It has always been my rule never to smoke when asleep, and never to refrain when awake.--Mark Twain
I've just finished smoking another cigarette. Ten on a Sunday morning and I've already smoked half a dozen. That's what I do. First thing when I wake up, last thing before I go to bed, cigarettes.
With the exception of a few months in which I tried to be a non-smoker, I've had this habit for eighteen of my thirty-four years. I wish I could add up the number of cigarettes I've smoked, the packs I've bought, the money I've spent. I'm glad I can't accurately calculate the weeks or months or years I've trimmed from my life. I'm happy my lungs can't speak.

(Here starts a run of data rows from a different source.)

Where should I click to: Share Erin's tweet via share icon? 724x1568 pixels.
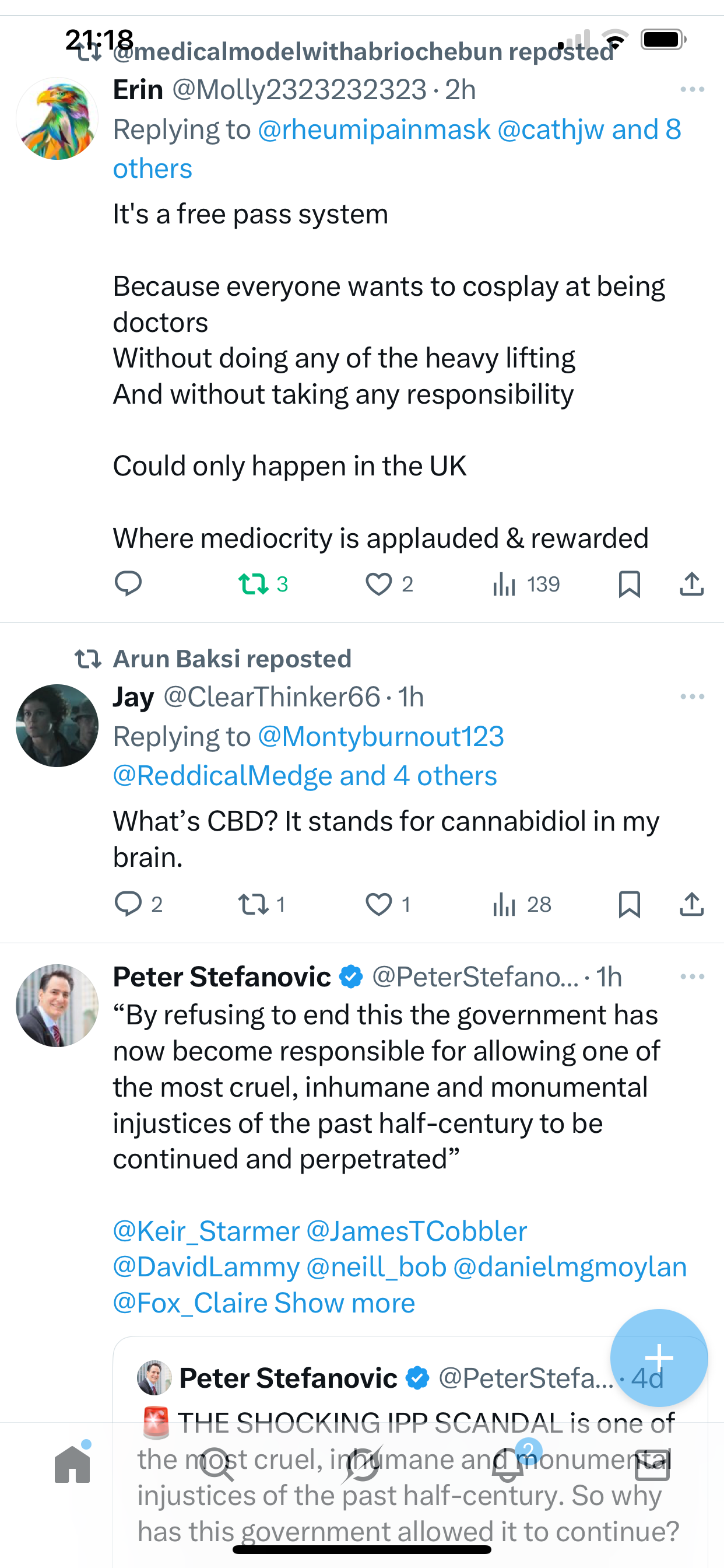pyautogui.click(x=691, y=584)
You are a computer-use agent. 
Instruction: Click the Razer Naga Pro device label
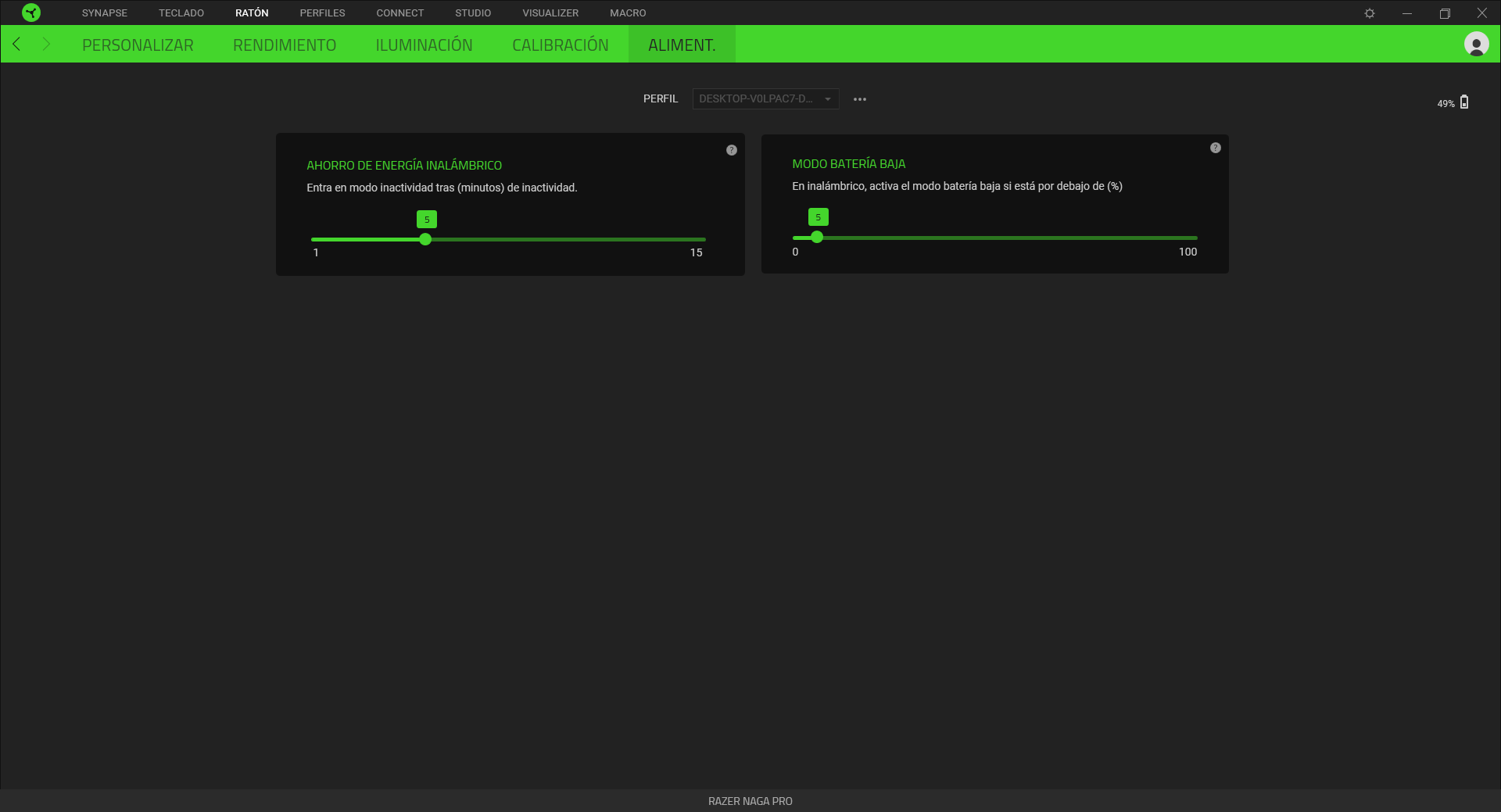[x=750, y=801]
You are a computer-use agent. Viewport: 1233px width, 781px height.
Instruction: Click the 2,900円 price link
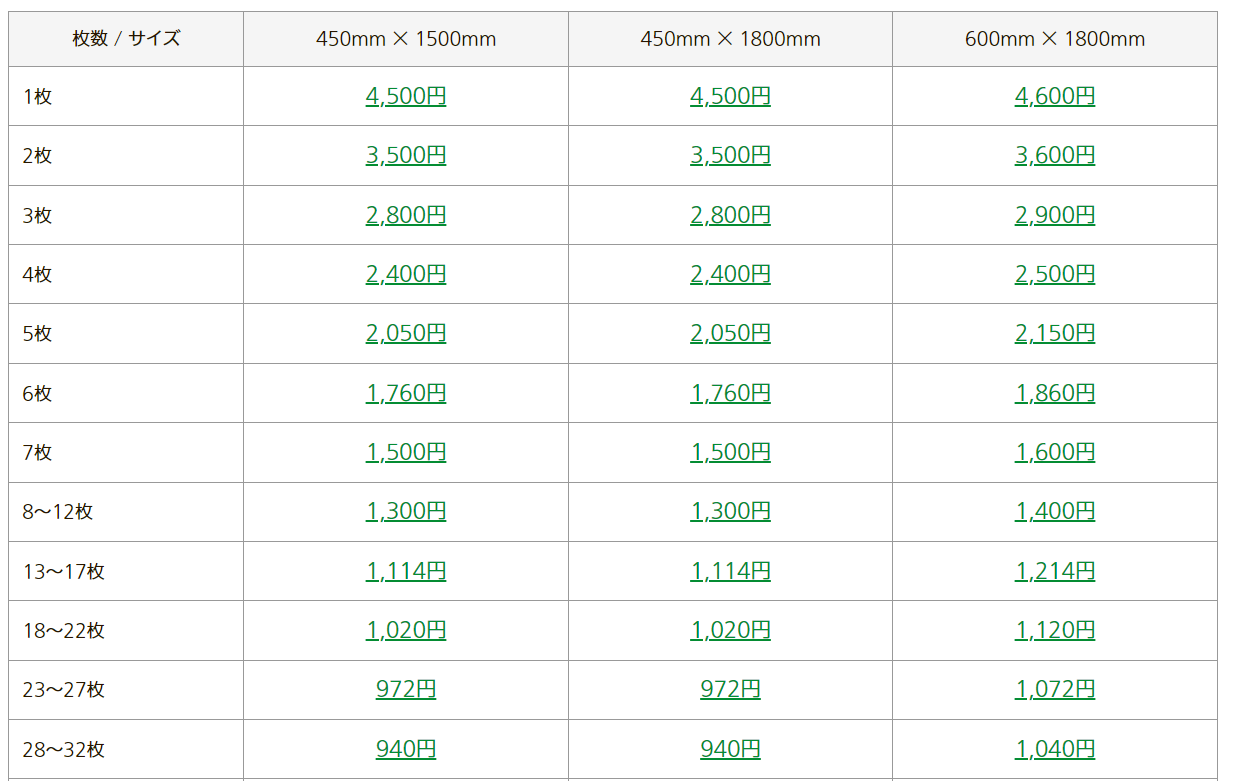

I don't know why I started. I remember the day: a church youth retreat, two dozen of my fellow young soldiers for the Lord entertubing down a creek in northwest Florida. Somehow one of my friends managed to smuggle a pack of unfiltered Camels and at some point we managed to pull ahead of the chaperones, sneak into the woods, and I couldn't resist. Maybe I thought I could change my image from boring, all-American kid to rebel with the flick of a Bic. Maybe I was just curious, felt the peer-pressure, wanted to impress my friends. Whatever it was, it all began that day.
I didn't cough up a lung or vomit or fall down and ask the Lord for forgiveness. I smoked it like I knew what I was doing and later that day I convinced my friend to give me a few to take home with me. I taught myself how to be a smoker. One or two a week became three or four a day and before I knew it I had a habit.
Eighteen years later and I'm still hooked. Despite all of the warnings, the frequent illnesses, the fact that I'm as good as a leper in this increasingly nonsmoking society, I sit defiant in the relative calm of my porch and light one after another, interrupted only by the need to resume that portion of my day that I can't or don't smoke. I enjoy those three or four minutes it takes to burn one down to the filter. I love smoking.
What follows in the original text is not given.